Last week at Bank of America’s annual meeting, for example, Davis questioned officials about their decision to take over troubled mortgage lender Countrywide Financial.

“What’s very important, in a bank in particular, is perception and image,” she said Tuesday during a talk at Horchow Hall organized by Yale’s Millstein Center for Corporate Governance and Performance.
Worried that Countrywide’s marred reputation and extensive financial woes would hurt
Bank of America, she said she warned BoA Chairman, President and CEO Kenneth D. Lewis at last week’s meeting, “Countrywide is like an iceberg, you’ve only seen the tip.”

Unlike institutional investors, which tend to have a single issue they focus on, Davis said individual shareholders like herself are an important part of the corporate governance process because they keep executives on their toes and pay attention to a broad range of topics.

“That’s where your power is,” she said, adding that, although she sometimes submits formal resolutions to be considered at shareholder meetings, often she does not let on beforehand what questions she plans to ask. “That’s why I have so much power, because I’m a loose cannon.”

Davis is the founder and editor of Highlights and Lowlights, a newsletter that covers a variety of corporate governance topics. She also is founder of the Evelyn Y. Davis Foundation, which donates grant money to universities, arts organizations and hospitals.

Ira Millstein, senior associate dean for corporate governance at Yale and the namesake of the Millstein Center for Corporate Governance and Performance, said Davis is a revolutionary figure.

“Traditionally (individual shareholders) have been quiet,” he said. “Largely, these individual interests are unheard and that’s a shame.
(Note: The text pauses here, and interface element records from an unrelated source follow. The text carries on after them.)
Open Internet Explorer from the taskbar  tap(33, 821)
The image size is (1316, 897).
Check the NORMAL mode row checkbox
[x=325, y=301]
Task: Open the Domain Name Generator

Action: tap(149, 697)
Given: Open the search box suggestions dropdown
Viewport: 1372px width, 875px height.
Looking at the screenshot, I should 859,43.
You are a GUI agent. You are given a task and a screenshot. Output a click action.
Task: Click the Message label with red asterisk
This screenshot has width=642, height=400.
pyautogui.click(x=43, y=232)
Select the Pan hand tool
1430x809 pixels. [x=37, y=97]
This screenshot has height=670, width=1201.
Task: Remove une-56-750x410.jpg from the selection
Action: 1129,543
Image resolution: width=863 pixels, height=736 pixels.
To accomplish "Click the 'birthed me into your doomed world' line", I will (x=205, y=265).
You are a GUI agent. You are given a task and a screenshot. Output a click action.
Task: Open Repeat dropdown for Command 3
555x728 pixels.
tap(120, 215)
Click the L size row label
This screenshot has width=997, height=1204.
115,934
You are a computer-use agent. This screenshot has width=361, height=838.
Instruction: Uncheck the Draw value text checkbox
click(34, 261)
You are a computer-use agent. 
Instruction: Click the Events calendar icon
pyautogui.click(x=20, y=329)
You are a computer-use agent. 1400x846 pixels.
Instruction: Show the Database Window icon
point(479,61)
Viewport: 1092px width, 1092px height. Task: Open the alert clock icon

Evelyn bucked that trend. She started the process of raising hell at the annual meeting.”

Among the resolutions she has offered to companies, Davis recently requested that all shareholders be able to receive paper stock certificates instead of receiving them online, which is a recent trend, since she worried about hackers and felt it was unfair to mandate that shareholders use the Internet.

In light of her request, companies, including the former Federated Department Stores Inc., which is now Macy’s Inc., and AT&T Inc., make paper certificates available to all shareholders.